Directions:
Each entry here needs to be given again exactly.

►

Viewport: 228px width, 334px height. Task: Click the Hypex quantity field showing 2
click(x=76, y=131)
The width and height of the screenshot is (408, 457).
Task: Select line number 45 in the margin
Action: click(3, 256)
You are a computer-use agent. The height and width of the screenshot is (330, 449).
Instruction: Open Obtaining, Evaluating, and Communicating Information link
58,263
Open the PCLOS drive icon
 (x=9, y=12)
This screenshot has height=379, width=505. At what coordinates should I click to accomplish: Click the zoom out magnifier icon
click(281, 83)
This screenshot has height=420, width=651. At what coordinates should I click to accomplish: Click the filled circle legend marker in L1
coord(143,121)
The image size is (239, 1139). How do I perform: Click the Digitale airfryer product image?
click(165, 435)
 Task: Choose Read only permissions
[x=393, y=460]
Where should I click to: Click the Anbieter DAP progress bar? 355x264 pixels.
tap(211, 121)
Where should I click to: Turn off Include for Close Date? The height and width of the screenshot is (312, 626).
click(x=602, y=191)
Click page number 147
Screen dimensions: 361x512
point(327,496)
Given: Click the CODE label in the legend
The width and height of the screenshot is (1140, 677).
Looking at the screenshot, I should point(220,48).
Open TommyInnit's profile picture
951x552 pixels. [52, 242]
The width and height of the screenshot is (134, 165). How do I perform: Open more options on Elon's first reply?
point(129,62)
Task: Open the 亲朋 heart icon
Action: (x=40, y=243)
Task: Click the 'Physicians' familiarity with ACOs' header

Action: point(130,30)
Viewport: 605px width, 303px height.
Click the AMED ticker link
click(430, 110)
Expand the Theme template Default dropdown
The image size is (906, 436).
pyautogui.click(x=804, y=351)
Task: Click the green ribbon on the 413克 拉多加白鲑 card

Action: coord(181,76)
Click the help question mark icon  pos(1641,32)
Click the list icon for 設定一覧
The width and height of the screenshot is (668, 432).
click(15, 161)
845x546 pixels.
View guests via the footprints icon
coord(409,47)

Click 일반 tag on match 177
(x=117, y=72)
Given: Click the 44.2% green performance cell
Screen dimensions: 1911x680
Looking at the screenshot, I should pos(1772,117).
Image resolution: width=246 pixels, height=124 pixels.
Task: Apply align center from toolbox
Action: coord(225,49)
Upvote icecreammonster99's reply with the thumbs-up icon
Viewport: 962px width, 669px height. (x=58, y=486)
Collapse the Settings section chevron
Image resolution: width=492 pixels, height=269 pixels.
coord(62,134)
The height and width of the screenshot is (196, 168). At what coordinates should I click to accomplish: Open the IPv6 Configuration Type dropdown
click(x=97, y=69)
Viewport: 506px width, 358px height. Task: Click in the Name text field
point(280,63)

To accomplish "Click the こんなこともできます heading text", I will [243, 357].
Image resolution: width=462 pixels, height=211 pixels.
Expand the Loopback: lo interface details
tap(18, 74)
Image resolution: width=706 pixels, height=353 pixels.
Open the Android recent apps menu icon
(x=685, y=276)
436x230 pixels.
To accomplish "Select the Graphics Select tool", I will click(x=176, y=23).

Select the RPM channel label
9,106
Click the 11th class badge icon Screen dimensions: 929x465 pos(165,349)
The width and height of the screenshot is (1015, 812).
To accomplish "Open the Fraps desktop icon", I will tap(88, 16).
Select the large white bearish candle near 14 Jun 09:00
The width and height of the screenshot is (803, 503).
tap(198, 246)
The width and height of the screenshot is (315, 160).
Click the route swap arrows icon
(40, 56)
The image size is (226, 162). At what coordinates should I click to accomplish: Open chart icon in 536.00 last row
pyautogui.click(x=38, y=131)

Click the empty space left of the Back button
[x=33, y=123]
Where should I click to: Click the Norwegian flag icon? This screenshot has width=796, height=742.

◄

Task output:
Viewport: 228px width, 334px height. Task: Click the Hypex quantity field showing 2
click(x=76, y=131)
The width and height of the screenshot is (408, 457).
Task: Select line number 45 in the margin
Action: click(3, 256)
You are a computer-use agent. The height and width of the screenshot is (330, 449).
Instruction: Open Obtaining, Evaluating, and Communicating Information link
58,263
Open the PCLOS drive icon
 (x=9, y=12)
This screenshot has height=379, width=505. At what coordinates should I click to accomplish: Click the zoom out magnifier icon
click(281, 83)
This screenshot has height=420, width=651. At what coordinates should I click to accomplish: Click the filled circle legend marker in L1
coord(143,121)
The image size is (239, 1139). How do I perform: Click the Digitale airfryer product image?
click(165, 435)
 Task: Choose Read only permissions
[x=393, y=460]
Where should I click to: Click the Anbieter DAP progress bar? 355x264 pixels.
tap(211, 121)
Where should I click to: Turn off Include for Close Date? The height and width of the screenshot is (312, 626).
click(x=602, y=191)
Click page number 147
Screen dimensions: 361x512
point(327,496)
Given: Click the CODE label in the legend
The width and height of the screenshot is (1140, 677).
Looking at the screenshot, I should point(220,48).
Open TommyInnit's profile picture
951x552 pixels. [52, 242]
The width and height of the screenshot is (134, 165). How do I perform: Open more options on Elon's first reply?
point(129,62)
Task: Open the 亲朋 heart icon
Action: (x=40, y=243)
Task: Click the 'Physicians' familiarity with ACOs' header

Action: point(130,30)
Viewport: 605px width, 303px height.
Click the AMED ticker link
click(430, 110)
Expand the Theme template Default dropdown
The image size is (906, 436).
pyautogui.click(x=804, y=351)
Task: Click the green ribbon on the 413克 拉多加白鲑 card

Action: coord(181,76)
Click the help question mark icon  pos(1641,32)
Click the list icon for 設定一覧
The width and height of the screenshot is (668, 432).
click(15, 161)
845x546 pixels.
View guests via the footprints icon
coord(409,47)

Click 일반 tag on match 177
(x=117, y=72)
Given: Click the 44.2% green performance cell
Screen dimensions: 1911x680
Looking at the screenshot, I should pos(1772,117).
Image resolution: width=246 pixels, height=124 pixels.
Task: Apply align center from toolbox
Action: coord(225,49)
Upvote icecreammonster99's reply with the thumbs-up icon
Viewport: 962px width, 669px height. (x=58, y=486)
Collapse the Settings section chevron
Image resolution: width=492 pixels, height=269 pixels.
coord(62,134)
The height and width of the screenshot is (196, 168). At what coordinates should I click to accomplish: Open the IPv6 Configuration Type dropdown
click(x=97, y=69)
Viewport: 506px width, 358px height. Task: Click in the Name text field
point(280,63)

To accomplish "Click the こんなこともできます heading text", I will [243, 357].
Image resolution: width=462 pixels, height=211 pixels.
Expand the Loopback: lo interface details
tap(18, 74)
Image resolution: width=706 pixels, height=353 pixels.
Open the Android recent apps menu icon
(x=685, y=276)
436x230 pixels.
To accomplish "Select the Graphics Select tool", I will click(x=176, y=23).

Select the RPM channel label
9,106
Click the 11th class badge icon Screen dimensions: 929x465 pos(165,349)
The width and height of the screenshot is (1015, 812).
To accomplish "Open the Fraps desktop icon", I will tap(88, 16).
Select the large white bearish candle near 14 Jun 09:00
The width and height of the screenshot is (803, 503).
tap(198, 246)
The width and height of the screenshot is (315, 160).
Click the route swap arrows icon
(40, 56)
The image size is (226, 162). At what coordinates should I click to accomplish: Open chart icon in 536.00 last row
pyautogui.click(x=38, y=131)

Click the empty space left of the Back button
[x=33, y=123]
Where should I click to: Click the Norwegian flag icon? This screenshot has width=796, height=742.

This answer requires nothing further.